John McLintock's Top Ten

Well, seeing as everyone else is doing it, I thought I'd add my own list. Some of them are all-time faves, others just some of the more memorable games I've played recently. Oh, and numbers 1 and 2 are in order.

1. Up Front
This has been mentioned before, but I regard it as the greatest wargame since chess, and it is certainly my 'desert island' game of choice. I have worn out two decks of action cards playing this game, which never fails to thrill.

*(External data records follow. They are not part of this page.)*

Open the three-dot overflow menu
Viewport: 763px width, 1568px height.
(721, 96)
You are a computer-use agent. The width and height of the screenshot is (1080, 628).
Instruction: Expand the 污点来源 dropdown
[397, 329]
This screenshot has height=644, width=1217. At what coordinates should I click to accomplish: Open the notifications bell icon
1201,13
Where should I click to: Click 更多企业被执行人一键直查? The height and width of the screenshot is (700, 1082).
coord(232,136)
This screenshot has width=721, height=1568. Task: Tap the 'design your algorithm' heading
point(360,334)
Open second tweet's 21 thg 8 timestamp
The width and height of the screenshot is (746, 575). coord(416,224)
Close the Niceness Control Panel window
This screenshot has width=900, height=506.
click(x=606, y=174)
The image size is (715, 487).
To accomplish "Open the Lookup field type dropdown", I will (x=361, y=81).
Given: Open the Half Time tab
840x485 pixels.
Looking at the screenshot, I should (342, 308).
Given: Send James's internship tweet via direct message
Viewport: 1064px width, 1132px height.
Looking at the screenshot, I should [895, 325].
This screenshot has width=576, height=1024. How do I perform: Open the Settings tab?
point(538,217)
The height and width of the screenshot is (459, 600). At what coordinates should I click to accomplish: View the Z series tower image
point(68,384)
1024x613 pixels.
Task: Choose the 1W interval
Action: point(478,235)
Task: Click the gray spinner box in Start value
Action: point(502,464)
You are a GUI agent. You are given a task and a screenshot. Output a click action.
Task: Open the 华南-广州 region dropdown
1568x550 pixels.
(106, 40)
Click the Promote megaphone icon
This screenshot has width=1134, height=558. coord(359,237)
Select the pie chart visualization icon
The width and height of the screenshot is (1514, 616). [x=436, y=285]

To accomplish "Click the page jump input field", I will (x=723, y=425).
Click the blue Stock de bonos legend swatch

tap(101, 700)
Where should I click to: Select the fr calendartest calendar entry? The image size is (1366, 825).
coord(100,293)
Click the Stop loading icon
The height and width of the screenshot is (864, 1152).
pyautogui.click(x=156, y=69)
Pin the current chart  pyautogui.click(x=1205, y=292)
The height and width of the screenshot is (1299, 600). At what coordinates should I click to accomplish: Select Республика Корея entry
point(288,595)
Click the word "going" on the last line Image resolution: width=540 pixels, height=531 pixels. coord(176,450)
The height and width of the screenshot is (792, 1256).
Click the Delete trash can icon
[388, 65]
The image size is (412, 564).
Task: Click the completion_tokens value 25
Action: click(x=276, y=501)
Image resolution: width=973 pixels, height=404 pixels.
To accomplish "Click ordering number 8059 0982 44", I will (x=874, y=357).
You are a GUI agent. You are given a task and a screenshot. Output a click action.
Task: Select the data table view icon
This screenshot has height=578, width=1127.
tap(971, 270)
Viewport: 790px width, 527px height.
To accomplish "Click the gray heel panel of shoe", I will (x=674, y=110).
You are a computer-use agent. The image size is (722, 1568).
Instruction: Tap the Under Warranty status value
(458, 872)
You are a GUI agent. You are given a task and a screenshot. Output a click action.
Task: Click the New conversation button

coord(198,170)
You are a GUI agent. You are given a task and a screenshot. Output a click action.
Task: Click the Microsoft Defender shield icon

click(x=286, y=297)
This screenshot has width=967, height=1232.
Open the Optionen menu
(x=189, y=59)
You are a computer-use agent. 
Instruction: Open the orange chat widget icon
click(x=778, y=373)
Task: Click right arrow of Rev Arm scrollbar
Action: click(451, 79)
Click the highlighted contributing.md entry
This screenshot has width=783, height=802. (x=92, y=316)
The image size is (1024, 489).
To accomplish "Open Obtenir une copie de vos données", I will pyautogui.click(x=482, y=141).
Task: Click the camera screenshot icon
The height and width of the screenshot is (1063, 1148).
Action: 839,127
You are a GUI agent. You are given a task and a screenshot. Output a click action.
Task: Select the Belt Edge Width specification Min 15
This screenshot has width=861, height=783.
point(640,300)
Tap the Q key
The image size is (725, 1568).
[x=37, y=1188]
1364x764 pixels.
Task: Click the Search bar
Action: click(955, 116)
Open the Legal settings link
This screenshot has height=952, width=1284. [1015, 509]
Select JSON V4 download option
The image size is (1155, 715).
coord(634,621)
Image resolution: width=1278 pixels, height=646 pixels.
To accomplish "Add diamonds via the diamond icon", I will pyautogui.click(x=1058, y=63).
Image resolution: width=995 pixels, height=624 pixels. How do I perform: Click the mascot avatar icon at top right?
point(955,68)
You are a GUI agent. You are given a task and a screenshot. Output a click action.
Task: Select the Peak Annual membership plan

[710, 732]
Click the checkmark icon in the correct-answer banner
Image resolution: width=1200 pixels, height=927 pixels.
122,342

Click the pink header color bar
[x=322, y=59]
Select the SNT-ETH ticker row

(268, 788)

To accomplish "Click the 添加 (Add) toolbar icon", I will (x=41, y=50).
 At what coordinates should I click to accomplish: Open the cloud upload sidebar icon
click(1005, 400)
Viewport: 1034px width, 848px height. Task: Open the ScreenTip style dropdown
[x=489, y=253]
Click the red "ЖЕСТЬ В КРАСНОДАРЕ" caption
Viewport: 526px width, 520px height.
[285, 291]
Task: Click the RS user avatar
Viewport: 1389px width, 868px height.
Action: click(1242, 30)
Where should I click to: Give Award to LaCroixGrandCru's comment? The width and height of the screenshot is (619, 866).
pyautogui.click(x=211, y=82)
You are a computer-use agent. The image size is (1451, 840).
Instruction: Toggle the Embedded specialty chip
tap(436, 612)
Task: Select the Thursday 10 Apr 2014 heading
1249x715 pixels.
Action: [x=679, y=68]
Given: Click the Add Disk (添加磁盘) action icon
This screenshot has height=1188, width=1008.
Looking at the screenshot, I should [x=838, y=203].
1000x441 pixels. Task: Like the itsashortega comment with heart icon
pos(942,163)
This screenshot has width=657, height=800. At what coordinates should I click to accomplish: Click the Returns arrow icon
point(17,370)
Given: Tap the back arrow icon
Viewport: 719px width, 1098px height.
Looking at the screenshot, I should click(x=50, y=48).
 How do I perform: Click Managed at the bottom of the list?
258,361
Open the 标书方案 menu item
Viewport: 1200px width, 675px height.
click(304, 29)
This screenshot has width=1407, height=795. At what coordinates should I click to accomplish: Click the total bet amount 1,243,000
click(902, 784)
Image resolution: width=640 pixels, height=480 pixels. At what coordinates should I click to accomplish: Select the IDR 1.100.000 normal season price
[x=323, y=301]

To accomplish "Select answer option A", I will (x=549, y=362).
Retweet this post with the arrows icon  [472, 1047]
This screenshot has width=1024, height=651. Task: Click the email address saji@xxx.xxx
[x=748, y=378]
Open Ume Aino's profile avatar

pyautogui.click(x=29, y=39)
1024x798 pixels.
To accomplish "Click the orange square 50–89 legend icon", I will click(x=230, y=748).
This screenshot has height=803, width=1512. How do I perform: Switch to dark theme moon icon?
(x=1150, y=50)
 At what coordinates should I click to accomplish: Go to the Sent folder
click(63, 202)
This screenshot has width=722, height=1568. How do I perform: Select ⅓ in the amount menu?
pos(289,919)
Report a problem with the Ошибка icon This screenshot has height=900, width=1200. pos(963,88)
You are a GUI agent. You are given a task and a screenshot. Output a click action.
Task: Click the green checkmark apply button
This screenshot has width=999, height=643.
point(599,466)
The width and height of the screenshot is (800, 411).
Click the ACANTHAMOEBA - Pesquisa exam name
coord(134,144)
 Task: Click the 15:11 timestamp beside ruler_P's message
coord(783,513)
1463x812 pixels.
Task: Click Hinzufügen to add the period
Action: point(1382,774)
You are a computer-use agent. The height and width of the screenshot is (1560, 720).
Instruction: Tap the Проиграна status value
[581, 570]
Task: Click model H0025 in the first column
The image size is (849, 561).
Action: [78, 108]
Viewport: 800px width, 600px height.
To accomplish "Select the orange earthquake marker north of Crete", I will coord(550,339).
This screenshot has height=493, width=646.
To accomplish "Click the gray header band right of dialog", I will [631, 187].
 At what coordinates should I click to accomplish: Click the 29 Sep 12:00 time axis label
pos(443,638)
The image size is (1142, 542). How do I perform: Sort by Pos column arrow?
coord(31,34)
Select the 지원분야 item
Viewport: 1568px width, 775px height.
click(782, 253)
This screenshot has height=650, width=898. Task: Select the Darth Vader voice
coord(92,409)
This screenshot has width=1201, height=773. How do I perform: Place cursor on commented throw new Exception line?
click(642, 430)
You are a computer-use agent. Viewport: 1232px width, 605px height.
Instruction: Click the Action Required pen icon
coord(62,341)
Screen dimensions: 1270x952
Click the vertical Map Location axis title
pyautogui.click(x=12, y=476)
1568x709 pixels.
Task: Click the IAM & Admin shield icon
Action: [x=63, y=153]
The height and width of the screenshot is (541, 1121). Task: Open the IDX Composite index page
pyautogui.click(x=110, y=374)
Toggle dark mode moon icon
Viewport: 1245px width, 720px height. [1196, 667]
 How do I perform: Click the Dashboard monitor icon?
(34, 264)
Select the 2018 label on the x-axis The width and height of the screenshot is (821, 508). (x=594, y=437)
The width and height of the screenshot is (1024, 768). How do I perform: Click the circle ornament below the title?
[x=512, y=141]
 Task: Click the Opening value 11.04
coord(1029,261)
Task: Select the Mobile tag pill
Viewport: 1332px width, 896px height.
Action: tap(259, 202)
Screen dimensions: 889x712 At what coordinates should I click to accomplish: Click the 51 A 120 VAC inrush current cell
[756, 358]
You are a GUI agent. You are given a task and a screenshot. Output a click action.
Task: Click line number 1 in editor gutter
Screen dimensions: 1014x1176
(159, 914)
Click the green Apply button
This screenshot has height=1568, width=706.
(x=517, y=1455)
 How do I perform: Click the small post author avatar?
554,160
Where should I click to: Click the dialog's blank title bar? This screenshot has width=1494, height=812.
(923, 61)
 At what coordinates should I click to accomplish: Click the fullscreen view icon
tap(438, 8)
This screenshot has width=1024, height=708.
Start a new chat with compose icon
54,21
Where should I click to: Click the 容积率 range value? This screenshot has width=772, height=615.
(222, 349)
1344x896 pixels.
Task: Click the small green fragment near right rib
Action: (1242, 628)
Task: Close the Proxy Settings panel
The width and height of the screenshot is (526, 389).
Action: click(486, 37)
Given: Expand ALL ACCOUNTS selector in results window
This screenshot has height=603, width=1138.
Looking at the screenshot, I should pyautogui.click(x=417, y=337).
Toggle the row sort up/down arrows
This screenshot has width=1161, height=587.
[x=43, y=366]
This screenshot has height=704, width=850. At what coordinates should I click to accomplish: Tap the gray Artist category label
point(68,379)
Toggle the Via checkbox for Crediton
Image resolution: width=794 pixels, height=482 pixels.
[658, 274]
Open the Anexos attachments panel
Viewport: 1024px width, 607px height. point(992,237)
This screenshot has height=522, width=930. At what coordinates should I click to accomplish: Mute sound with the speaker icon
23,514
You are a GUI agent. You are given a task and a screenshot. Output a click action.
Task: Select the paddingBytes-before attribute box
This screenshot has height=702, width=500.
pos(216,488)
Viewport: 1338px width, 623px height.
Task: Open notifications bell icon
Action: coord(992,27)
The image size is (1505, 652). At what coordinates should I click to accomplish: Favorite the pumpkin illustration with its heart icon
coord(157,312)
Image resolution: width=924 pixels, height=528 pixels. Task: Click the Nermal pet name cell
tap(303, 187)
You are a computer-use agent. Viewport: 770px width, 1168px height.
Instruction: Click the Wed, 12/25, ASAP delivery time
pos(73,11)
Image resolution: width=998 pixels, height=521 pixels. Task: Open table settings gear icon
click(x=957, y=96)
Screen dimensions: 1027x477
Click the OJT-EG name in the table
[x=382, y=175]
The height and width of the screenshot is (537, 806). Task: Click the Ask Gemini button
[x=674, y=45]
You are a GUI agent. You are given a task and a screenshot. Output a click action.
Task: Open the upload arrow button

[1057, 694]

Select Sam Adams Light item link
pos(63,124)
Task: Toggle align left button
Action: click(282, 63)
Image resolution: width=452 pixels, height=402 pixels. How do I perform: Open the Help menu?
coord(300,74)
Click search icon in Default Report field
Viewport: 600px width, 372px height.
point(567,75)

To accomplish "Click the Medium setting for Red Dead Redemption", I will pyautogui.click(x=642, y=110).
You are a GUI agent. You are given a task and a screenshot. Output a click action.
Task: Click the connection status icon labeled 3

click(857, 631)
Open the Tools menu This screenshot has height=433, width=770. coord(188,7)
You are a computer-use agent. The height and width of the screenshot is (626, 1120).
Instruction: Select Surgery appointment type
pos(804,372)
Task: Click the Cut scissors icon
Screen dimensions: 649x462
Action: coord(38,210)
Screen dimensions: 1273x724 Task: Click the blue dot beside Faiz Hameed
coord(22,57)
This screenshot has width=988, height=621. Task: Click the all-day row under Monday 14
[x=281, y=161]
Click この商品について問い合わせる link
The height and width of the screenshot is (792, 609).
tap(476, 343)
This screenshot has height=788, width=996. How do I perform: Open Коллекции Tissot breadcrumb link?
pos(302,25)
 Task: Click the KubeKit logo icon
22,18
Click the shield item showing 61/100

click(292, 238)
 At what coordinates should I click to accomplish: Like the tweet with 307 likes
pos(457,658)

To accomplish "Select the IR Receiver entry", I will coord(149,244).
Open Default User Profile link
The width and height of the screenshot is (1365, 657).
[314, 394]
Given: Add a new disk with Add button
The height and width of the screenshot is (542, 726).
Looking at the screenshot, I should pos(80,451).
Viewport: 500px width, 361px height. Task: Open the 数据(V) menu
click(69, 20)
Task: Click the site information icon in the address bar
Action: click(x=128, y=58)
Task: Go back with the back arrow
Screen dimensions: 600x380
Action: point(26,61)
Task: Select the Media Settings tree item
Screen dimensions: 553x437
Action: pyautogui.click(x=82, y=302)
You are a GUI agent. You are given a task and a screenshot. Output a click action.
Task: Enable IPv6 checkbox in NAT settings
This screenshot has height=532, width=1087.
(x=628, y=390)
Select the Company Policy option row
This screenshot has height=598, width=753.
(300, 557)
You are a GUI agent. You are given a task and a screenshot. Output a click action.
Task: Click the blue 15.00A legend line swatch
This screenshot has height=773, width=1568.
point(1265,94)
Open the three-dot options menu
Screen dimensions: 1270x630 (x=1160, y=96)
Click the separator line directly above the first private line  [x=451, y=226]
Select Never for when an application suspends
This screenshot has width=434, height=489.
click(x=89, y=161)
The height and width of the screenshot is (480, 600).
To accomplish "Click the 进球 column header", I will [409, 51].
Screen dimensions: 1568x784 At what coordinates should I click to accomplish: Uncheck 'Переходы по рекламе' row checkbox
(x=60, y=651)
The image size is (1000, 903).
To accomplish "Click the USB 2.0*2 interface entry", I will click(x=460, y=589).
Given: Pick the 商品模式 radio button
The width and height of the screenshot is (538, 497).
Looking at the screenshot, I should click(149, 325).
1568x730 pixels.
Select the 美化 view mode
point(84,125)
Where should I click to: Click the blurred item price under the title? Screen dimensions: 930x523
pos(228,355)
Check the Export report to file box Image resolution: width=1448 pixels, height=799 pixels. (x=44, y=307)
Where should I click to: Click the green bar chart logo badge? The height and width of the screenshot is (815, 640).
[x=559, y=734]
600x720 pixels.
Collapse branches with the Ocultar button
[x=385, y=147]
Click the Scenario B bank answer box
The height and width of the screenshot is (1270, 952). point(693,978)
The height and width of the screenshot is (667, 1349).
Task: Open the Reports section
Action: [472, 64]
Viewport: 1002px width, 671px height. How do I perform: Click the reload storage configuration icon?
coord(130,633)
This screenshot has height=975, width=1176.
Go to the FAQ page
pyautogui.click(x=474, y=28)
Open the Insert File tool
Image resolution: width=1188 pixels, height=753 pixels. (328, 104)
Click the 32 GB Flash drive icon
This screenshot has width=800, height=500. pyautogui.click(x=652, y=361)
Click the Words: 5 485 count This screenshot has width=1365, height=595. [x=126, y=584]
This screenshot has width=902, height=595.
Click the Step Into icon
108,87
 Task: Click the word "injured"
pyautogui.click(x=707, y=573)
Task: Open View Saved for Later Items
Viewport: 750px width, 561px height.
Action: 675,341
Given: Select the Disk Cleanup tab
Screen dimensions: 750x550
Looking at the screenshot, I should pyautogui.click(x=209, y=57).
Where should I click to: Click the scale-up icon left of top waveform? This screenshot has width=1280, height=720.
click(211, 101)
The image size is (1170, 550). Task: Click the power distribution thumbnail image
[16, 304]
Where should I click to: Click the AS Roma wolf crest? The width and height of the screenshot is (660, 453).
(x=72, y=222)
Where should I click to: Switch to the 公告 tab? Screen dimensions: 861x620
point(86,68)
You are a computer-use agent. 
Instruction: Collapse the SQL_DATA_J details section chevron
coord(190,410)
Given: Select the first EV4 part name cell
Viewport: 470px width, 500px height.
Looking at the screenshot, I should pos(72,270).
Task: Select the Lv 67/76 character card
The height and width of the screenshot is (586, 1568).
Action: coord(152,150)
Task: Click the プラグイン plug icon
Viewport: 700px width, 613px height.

The uncertainty of the game is what strikes you first, but the card play system enforces proper forward and contingency planning, while also making insane derring-do occasionally viable. Also often overlooked is just how deeply authentic so many of its rules are. The different rules for solid and shaped-charge AT fire, for example, provide a plausible simulacrum of how the actual munitions worked. Add in the layers of psychology provided by the cards, and you have a game that should have turned the industry on its head the way Dungeons and Dragons did.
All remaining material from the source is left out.